1 Kohlroulade per person ( it is left up to you how many you make)

This is for 4 Kohlrouladen

1  cabbage (only use the bigger leaves, could be that you need another cabbage)
18 oz (500g) minced beef
1 large raw onion (grated) or according to taste (I love onions)
1 egg
4 tablespoons of breadcrumbs
salt and pepper to taste
if the mixture is too firm then add some water 

1.  remove the bigger cabbage leaves carefully, and blanch them for 2 -3 mins until slightly soft ( this is so that you can wrap them around the minced beef). Remove the leaves from the water and leave to cool on the kitchen surface (need to be flat when cooling)

2.  put minced beef in a bowl, add the egg, the grated onions, the breadcrumbs and salt and pepper to taste. Mix all ingedients together well.

3. Separate the mince into 4 parts or if you want small cabbage parcels them separate into 6 parts.

4. Make each bit of mince into a large sausage shape.

5. Take 2 or 3 leaves (must be overlapping), place the mince on the leaves, fold edges over the mince, each side half way.  Then start rolling the mince in the cabbage (now you can see why the leaves have to be blanched)

6. Once completely rolled, fasten with string.  Bring a pan of water to boil and place the Rouladen in the boiling water.

7.  Turn down heat and leave to simmer  (I hope) for 15 mins.  It will be up to you to check on the Rouladen if they are done.  Just take one out and slightly open one with a 
knife deep enough to see if the mince is done.
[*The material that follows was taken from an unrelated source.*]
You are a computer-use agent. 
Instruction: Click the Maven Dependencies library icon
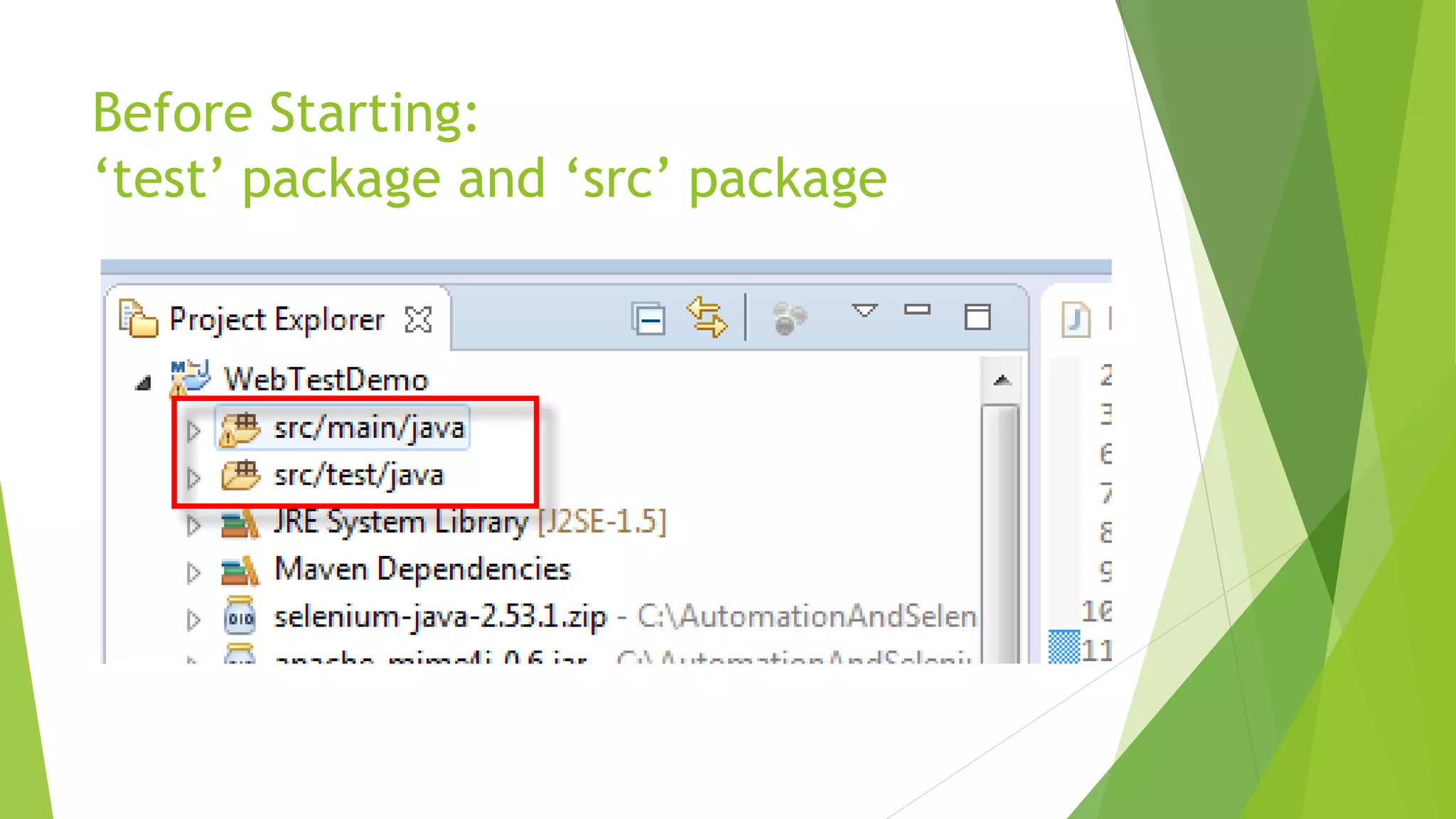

8. Remove the string before serving

I serve them with a home made tomatoe sauce.  Serve with rice.  As I said its my own receipe and I do all my cooking by eye.


Enjoy your meal

Susi


----------



## Claire (Jul 26, 2005)

I love it.  I know so many variations on cabbage rolls I think I could write a cookbook on that alone!  My MIL (a Slovakian) had a method hint (use the recipe of your choice!).  She would get her big stew pot, fill with water and boil.  Then she'd take her big butcher knife and stab around the core enough times so that it was just a little loose.  Then the whole head went into the boiling water.  Her big fork (part of her carving set) came into play.  She'd spear the head of cabbage through the core.  Every few minutes, she'd peel off a leaf of cabbage that was "just so", and place on a bed of towels until it cooled enough to handle.  The rest of the head, skewered by the fork, went back into the pot so the next layer of leaves could soften.  As the leaves removed cooled, she "shaved" (my word) the spine of the leaf to make it more pliable and easier to wrap around the filling.  From there proceed with your favorite recipe (mine has elements of Slovene, Slovak, Polish, Russian ... Oh, dear, all my friends and family!!)


----------